╔══

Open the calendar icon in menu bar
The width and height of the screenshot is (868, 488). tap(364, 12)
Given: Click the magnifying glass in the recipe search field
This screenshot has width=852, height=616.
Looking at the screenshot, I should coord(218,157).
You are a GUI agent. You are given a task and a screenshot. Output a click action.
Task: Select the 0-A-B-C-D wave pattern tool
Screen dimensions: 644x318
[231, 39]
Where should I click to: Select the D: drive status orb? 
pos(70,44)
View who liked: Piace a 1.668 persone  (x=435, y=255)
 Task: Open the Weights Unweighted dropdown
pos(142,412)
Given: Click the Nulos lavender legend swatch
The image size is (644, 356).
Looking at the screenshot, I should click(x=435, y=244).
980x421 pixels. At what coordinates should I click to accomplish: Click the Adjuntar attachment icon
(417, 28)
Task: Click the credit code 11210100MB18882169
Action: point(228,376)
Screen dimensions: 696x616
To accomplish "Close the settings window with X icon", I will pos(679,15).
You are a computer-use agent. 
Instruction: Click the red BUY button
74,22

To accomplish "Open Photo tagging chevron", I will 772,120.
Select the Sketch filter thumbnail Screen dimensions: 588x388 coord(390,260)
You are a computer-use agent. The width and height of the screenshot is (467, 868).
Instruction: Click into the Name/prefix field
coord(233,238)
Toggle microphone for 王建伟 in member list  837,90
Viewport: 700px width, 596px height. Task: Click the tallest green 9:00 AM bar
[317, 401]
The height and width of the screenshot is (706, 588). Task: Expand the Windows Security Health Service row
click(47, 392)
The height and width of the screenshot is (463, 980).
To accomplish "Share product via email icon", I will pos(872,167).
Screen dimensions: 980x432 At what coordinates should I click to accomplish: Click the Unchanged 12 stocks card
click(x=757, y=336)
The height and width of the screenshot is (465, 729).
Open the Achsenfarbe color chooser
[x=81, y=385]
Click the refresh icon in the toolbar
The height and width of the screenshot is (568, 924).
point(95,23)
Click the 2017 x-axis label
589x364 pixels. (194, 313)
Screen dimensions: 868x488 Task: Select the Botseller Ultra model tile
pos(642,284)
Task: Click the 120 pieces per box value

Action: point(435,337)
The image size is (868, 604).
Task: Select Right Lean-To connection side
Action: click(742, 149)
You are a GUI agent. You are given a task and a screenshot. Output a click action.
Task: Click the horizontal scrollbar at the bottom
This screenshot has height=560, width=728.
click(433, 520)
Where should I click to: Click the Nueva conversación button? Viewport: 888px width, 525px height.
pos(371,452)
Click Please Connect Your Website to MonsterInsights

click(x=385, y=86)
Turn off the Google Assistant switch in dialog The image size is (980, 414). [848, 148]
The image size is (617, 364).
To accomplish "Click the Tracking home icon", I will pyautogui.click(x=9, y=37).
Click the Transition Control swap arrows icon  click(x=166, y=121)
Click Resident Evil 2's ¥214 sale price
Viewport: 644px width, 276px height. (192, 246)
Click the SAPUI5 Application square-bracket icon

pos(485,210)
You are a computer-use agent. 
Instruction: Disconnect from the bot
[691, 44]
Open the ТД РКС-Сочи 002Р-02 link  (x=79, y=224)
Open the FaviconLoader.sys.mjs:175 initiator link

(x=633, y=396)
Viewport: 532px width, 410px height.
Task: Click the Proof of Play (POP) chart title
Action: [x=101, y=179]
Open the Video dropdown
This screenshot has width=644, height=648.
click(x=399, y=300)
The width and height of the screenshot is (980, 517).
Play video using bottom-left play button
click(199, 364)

╚══

**Brief**
Line by line, output the listing above without alteration.

**Worked solution**
Open the calendar icon in menu bar
The width and height of the screenshot is (868, 488). tap(364, 12)
Given: Click the magnifying glass in the recipe search field
This screenshot has width=852, height=616.
Looking at the screenshot, I should coord(218,157).
You are a GUI agent. You are given a task and a screenshot. Output a click action.
Task: Select the 0-A-B-C-D wave pattern tool
Screen dimensions: 644x318
[231, 39]
Where should I click to: Select the D: drive status orb? 
pos(70,44)
View who liked: Piace a 1.668 persone  (x=435, y=255)
 Task: Open the Weights Unweighted dropdown
pos(142,412)
Given: Click the Nulos lavender legend swatch
The image size is (644, 356).
Looking at the screenshot, I should click(x=435, y=244).
980x421 pixels. At what coordinates should I click to accomplish: Click the Adjuntar attachment icon
(417, 28)
Task: Click the credit code 11210100MB18882169
Action: point(228,376)
Screen dimensions: 696x616
To accomplish "Close the settings window with X icon", I will pos(679,15).
You are a computer-use agent. 
Instruction: Click the red BUY button
74,22

To accomplish "Open Photo tagging chevron", I will 772,120.
Select the Sketch filter thumbnail Screen dimensions: 588x388 coord(390,260)
You are a computer-use agent. The width and height of the screenshot is (467, 868).
Instruction: Click into the Name/prefix field
coord(233,238)
Toggle microphone for 王建伟 in member list  837,90
Viewport: 700px width, 596px height. Task: Click the tallest green 9:00 AM bar
[317, 401]
The height and width of the screenshot is (706, 588). Task: Expand the Windows Security Health Service row
click(47, 392)
The height and width of the screenshot is (463, 980).
To accomplish "Share product via email icon", I will pos(872,167).
Screen dimensions: 980x432 At what coordinates should I click to accomplish: Click the Unchanged 12 stocks card
click(x=757, y=336)
The height and width of the screenshot is (465, 729).
Open the Achsenfarbe color chooser
[x=81, y=385]
Click the refresh icon in the toolbar
The height and width of the screenshot is (568, 924).
point(95,23)
Click the 2017 x-axis label
589x364 pixels. (194, 313)
Screen dimensions: 868x488 Task: Select the Botseller Ultra model tile
pos(642,284)
Task: Click the 120 pieces per box value

Action: point(435,337)
The image size is (868, 604).
Task: Select Right Lean-To connection side
Action: click(742, 149)
You are a GUI agent. You are given a task and a screenshot. Output a click action.
Task: Click the horizontal scrollbar at the bottom
This screenshot has height=560, width=728.
click(433, 520)
Where should I click to: Click the Nueva conversación button? Viewport: 888px width, 525px height.
pos(371,452)
Click Please Connect Your Website to MonsterInsights

click(x=385, y=86)
Turn off the Google Assistant switch in dialog The image size is (980, 414). [848, 148]
The image size is (617, 364).
To accomplish "Click the Tracking home icon", I will pyautogui.click(x=9, y=37).
Click the Transition Control swap arrows icon  click(x=166, y=121)
Click Resident Evil 2's ¥214 sale price
Viewport: 644px width, 276px height. (192, 246)
Click the SAPUI5 Application square-bracket icon

pos(485,210)
You are a computer-use agent. 
Instruction: Disconnect from the bot
[691, 44]
Open the ТД РКС-Сочи 002Р-02 link  (x=79, y=224)
Open the FaviconLoader.sys.mjs:175 initiator link

(x=633, y=396)
Viewport: 532px width, 410px height.
Task: Click the Proof of Play (POP) chart title
Action: [x=101, y=179]
Open the Video dropdown
This screenshot has width=644, height=648.
click(x=399, y=300)
The width and height of the screenshot is (980, 517).
Play video using bottom-left play button
click(199, 364)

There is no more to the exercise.